Proof that a model is an optimizer says very little about the model. I do not know what a research group is studying outer alignment is studying. Inner alignment seems to cover the entire problem at the limit. Whether an optimizer is mesa or not depends on your point of view. These terms seem to be a magnet for confusion and debate. I have to do background reading on someone to even understand what claim they’re making. These are all indicators that we are using the wrong terms.

What are we actually pointing at? What questions do we want answered?

  1. Do we care if a model is an optimizer? Is it important whether it is creating plans through an explicit search process or a clever collection of heuristics? A poor search algorithm cannot plan much and clever enough heuristics can take you to any goal. What’s the important metric?

  2. Sometimes a model will have great capacity to shape its environment but little inclination.
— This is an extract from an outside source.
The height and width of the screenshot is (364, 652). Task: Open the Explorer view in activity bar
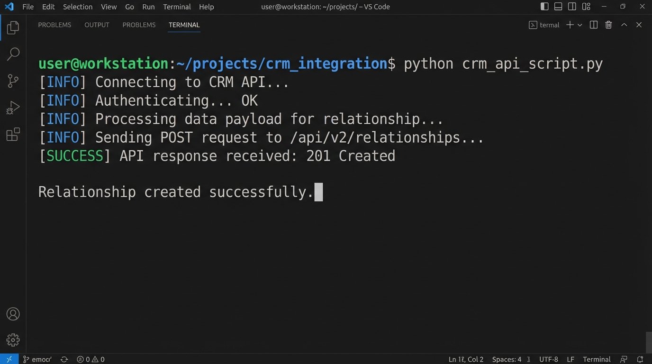13,27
How to divide between capacity and inclination in a way that closely corresponds to agents and models as we observe them? (One could say that capacity and inclination cannot be separated but the right definitions would split them right apart.)

  3. When you specify what you want the model to do in code, what is the central difficulty? Is there a common risk or error in giving examples and giving loss/​reward/​value functions that we can name?

  4. Is there a clear, accepted term for when models do not maintain desired behavior under distribution shift?

  5. Should we distinguish between trained RL models that optimize and spontaneous agents that emerge in dynamical systems? One might expect the first to almost always happen and the second very rarely. What’s the key difference?

I’ll post my answers to these questions in a couple days but I’m curious how other people slice it. Does “inner alignment failure” mean anything or do we need to point more directly?